The first thing that you need to consider when thinking of a home loan is whether you are eligible for one. Eligibility of a candidate for a home loan is directly dependent on their credit score.
A credit score is a rating allotted to an individual(s) basis their income, financial liabilities and ability to repay the credit. A person with a high credit score is more likely to secure a home loan from a financial organization.
Types of home loans
The three most commonly availed home loan types are:
- Adjustable or floating rate loans – This type of loan sees the interest rate being linked to the lender’s benchmark rate, causing it to change from time to time.
- Fixed rate loan – With a fixed rate loan, the interest rate is fixed at the time of the procurement itself and is not subject to change.
- Combination loan – The loan amount is split, where some of it needs to be repaid at a fixed interest rate, whereas the rest is subject to a fluctuating variant.
Even though the process has been simplified to a large extent, submission of some basic paperwork is mandatory to avail a housing loan.
- KYC documents – Voter ID card, Adhaar card, PAN card, Passport, Driver’s License, and other such valid documents that help establish your identity and act as your address proof need to be submitted.
- Property documents – The agreement to sell, title deeds and other necessary documents need to be produced for a completed application.
- Income documents – Documents that corroborate your income are required to apply for a home loan. A salaried person can submit their previous salary slips of 3 months.

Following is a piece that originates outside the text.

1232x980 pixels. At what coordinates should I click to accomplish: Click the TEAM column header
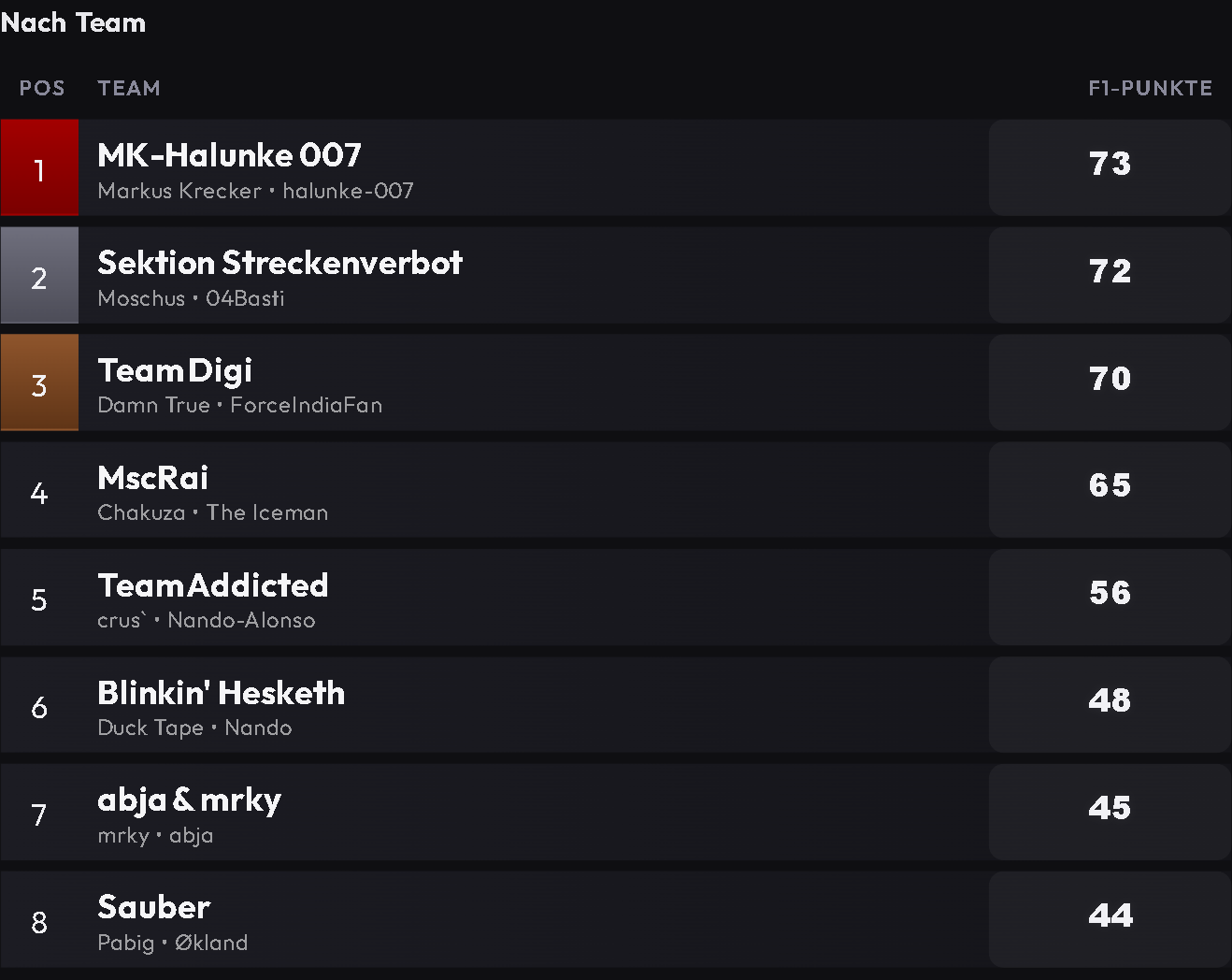129,88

Similarly, self-employed individuals can submit their income tax returns
Terminology to know
- Down payment – The financial organization that you apply for a home loan, shall assign 70-80% of the property’s value as the loan amount. The balance amount is to be arranged by the applicant – this amount is known as the down payment.
- Credit appraisal – Your age, income, savings, employer, assets, liabilities, etc. will all be evaluated to ascertain a repayment capacity. The process of determining an applicant’s repayment capacity is known as credit appraisal.
- Pre-approved properties – Banks like to approve certain properties for a loan, even before an applicant applies for a loan for that property. The bank’s approval, however, does not guarantee its safety.
- Disbursement mode – there are three types of disbursement modes: advance, partial and full. In the advanced mode, the loan amount is disbursed prior to the complete construction. Whereas a partial sees some amount being released before construction and the rest is paid after construction. The full mode sees complete disbursement of loan upon the completion of construction.
- Tenure – Home loans can be granted for a maximum of 30 years. This too is subject to an applicant’s eligibility.
- Tax benefits – An applicant can avail tax benefits on the principal amount as well as the payment of timely interest.
It is possible that despite following all procedures, due to some unforeseen circumstances an applicant can be denied a home loan. Here are some corrective measures that you can take:
- Get a co-signee – It might be possible that an individual’s income was insufficient. Therefore, getting a co-signee or a second applicant will increase the income pool and the chance of better repayment. This can help secure a home loan.
- Improve credit score – Errors are possible, but avoiding them is best. An updated credit score can improve your chances of securing a home loan. Identify areas from your score that can be improved upon.
- Pay debts – some of the easiest ways to improve your chances of getting a home loan are by paying of some of your debts. Letting go of a credit card or two or at least clearing of all dues is a good start.
Most of all, each financial organisation has their own protocols and criteria to lend a home loan to an applicant. So a refusal doesn’t mean that you cannot apply with another bank.